Is Quora failing some verticals?
That’s the question that Hannah Wright is trying to answer with her “Quora for beauty advice” site Makeoverly, which relaunched today. Wright believes that the inherent generality of Quora and rivals like Yahoo Answers makes them ill-suited for many topics. The fashion and beauty categories, for example, need compelling visuals, but images aren’t the focus on most other Q&A sites.
Wright is living out of a cabin in Alaska right now, boot-strapping her big startup experiment with funds from her day job working in loss prevention at Beauty.com. “I have a cautious personality,” she says. “Rather than quit my job and hope for the best, I’d rather have a backup.”
She’s may not be your classic startup founder, but Wright is committed to her cause and has put her own money into hiring freelance writers to pen content to fill out Makeoverly. They answer questions like, “How do you get rid of a foundation mustache?” or “What style of denim jeans suits my figure best?”
It’s the sort of bland, not-particularly compelling content you might find in Cosmo or Yahoo Answers. On the other hand, it’s a far cry from the funny or fascinating beauty questions posed by Quora users, like “Is there a tactful way to tell a young woman to shave her legs?,” and “How do I know if I’m objectively ugly or if I’m just too critical about my looks?”

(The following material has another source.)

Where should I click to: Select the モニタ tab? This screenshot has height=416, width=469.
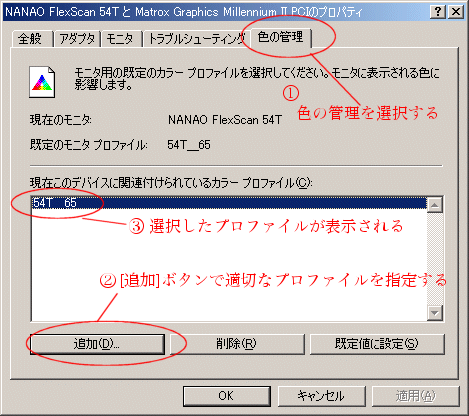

But Wright believes there’s a market for this type of generic Q&A around beauty, and that brands will be willing to pay to target the audiences who come to the site.
She has designed an elegant interface and says that viewers spend an average of five minutes on the site. She’s reached out to YouTube and Instagram fashion and beauty influencers to encourage them to write content. Others can apply to contribute, but she vets them based on a writing sample first. “That’s not as scalable,” Wright admits. “For the future we’re looking at further options for automating the process.”
Although Makeoverly isn’t particularly revolutionary as a concept, it does raise a compelling question: Can a vertical Quora scale as a standalone business? In other words, can a Q&A site focused on a particular category and offering a premium experience rather than the shitty forum-like approach favored by Yahoo Answers, et al amount to a real business?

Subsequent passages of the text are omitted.